- PROBLEM STATEMENT
Within the material below, locate the line with "النظام الأساسي للمنظمة" and the line with "[Add to supplies list] (843, 392)", then return those two lines and all lines between them, exactly as written.

- SOURCE MATERIAL
= Beginning of Section =
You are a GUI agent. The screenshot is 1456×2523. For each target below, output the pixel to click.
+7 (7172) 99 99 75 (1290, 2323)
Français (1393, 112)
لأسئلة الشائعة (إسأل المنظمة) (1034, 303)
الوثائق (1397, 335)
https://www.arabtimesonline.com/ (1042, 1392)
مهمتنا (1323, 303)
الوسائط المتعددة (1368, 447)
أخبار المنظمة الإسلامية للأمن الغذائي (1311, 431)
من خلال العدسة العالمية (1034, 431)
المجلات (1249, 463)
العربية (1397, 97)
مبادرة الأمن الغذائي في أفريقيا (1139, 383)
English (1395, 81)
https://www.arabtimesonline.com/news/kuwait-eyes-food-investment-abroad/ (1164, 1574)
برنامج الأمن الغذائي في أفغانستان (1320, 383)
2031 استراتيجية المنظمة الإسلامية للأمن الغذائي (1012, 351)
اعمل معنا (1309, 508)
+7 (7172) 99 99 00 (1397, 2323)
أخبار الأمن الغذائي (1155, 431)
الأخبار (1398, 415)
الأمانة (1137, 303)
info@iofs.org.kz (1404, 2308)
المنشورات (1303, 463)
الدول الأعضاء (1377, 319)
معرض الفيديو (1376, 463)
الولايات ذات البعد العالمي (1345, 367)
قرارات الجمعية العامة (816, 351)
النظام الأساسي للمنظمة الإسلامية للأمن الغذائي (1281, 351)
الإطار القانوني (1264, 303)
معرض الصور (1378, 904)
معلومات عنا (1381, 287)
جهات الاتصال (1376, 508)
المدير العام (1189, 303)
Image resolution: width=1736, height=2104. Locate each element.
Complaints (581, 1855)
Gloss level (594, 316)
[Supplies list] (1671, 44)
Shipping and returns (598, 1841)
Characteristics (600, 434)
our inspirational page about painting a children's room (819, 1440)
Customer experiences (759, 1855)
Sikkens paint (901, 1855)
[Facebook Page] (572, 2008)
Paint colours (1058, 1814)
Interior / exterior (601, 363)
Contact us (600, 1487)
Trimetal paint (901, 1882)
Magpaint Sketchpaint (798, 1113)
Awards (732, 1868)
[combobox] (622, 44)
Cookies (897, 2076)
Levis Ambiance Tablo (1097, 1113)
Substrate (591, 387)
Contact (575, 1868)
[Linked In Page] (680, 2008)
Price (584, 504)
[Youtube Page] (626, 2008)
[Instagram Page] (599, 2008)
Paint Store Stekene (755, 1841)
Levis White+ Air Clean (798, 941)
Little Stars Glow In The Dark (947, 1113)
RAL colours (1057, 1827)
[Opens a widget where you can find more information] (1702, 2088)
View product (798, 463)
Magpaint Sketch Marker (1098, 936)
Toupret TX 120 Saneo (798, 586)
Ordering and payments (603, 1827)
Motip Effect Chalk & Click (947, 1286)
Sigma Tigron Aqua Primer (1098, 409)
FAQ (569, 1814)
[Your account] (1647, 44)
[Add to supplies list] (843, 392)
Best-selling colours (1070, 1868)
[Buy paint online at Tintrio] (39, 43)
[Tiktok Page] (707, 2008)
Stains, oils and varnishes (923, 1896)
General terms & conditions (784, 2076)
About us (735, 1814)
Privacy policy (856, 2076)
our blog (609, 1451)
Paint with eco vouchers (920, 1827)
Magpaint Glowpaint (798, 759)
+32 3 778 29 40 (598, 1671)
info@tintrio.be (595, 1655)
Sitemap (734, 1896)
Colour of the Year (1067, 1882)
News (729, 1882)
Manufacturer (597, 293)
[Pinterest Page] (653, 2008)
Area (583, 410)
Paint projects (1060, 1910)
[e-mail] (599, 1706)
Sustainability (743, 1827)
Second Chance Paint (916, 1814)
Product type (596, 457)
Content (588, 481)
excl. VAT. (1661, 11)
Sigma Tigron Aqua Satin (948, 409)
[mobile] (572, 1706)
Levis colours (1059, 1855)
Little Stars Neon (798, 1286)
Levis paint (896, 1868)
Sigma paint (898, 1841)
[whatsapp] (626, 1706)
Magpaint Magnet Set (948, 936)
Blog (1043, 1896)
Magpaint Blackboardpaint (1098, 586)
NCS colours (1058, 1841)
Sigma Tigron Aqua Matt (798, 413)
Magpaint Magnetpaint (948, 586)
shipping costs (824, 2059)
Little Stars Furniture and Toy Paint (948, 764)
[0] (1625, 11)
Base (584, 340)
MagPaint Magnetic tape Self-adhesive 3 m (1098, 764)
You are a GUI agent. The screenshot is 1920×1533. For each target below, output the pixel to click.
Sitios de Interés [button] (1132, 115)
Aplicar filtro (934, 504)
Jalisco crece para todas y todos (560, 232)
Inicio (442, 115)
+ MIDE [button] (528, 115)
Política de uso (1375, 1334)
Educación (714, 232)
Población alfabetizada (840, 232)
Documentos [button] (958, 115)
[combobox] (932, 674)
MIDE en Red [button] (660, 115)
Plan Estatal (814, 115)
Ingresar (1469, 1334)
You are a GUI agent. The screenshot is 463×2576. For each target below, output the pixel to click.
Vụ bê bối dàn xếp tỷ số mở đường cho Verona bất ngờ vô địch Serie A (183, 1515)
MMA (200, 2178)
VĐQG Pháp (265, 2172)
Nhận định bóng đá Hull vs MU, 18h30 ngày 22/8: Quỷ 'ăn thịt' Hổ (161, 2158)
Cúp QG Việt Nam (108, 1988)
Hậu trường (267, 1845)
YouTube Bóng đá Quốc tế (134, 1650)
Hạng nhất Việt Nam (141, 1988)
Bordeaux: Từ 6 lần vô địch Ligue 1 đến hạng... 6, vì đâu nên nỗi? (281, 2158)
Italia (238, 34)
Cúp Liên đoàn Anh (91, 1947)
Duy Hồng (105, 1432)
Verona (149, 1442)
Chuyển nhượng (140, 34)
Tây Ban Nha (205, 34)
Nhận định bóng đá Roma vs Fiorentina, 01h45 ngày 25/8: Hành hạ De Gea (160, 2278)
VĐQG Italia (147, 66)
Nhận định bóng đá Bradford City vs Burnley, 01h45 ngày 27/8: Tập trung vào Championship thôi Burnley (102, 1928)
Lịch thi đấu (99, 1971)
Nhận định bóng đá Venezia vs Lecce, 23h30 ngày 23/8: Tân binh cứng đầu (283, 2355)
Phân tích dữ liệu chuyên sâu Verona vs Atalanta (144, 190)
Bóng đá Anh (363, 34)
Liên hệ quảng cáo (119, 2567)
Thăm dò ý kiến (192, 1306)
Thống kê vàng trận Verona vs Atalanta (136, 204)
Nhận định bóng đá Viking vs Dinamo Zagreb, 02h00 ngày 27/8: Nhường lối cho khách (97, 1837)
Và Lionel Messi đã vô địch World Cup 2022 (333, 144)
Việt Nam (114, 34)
= End of Section =
- RESULT FOR THIS EXERCISE
النظام الأساسي للمنظمة الإسلامية للأمن الغذائي (1281, 351)
الإطار القانوني (1264, 303)
معرض الصور (1378, 904)
معلومات عنا (1381, 287)
جهات الاتصال (1376, 508)
المدير العام (1189, 303)
Image resolution: width=1736, height=2104. Locate each element.
Complaints (581, 1855)
Gloss level (594, 316)
[Supplies list] (1671, 44)
Shipping and returns (598, 1841)
Characteristics (600, 434)
our inspirational page about painting a children's room (819, 1440)
Customer experiences (759, 1855)
Sikkens paint (901, 1855)
[Facebook Page] (572, 2008)
Paint colours (1058, 1814)
Interior / exterior (601, 363)
Contact us (600, 1487)
Trimetal paint (901, 1882)
Magpaint Sketchpaint (798, 1113)
Awards (732, 1868)
[combobox] (622, 44)
Cookies (897, 2076)
Levis Ambiance Tablo (1097, 1113)
Substrate (591, 387)
Contact (575, 1868)
[Linked In Page] (680, 2008)
Price (584, 504)
[Youtube Page] (626, 2008)
[Instagram Page] (599, 2008)
Paint Store Stekene (755, 1841)
Levis White+ Air Clean (798, 941)
Little Stars Glow In The Dark (947, 1113)
RAL colours (1057, 1827)
[Opens a widget where you can find more information] (1702, 2088)
View product (798, 463)
Magpaint Sketch Marker (1098, 936)
Toupret TX 120 Saneo (798, 586)
Ordering and payments (603, 1827)
Motip Effect Chalk & Click (947, 1286)
Sigma Tigron Aqua Primer (1098, 409)
FAQ (569, 1814)
[Your account] (1647, 44)
[Add to supplies list] (843, 392)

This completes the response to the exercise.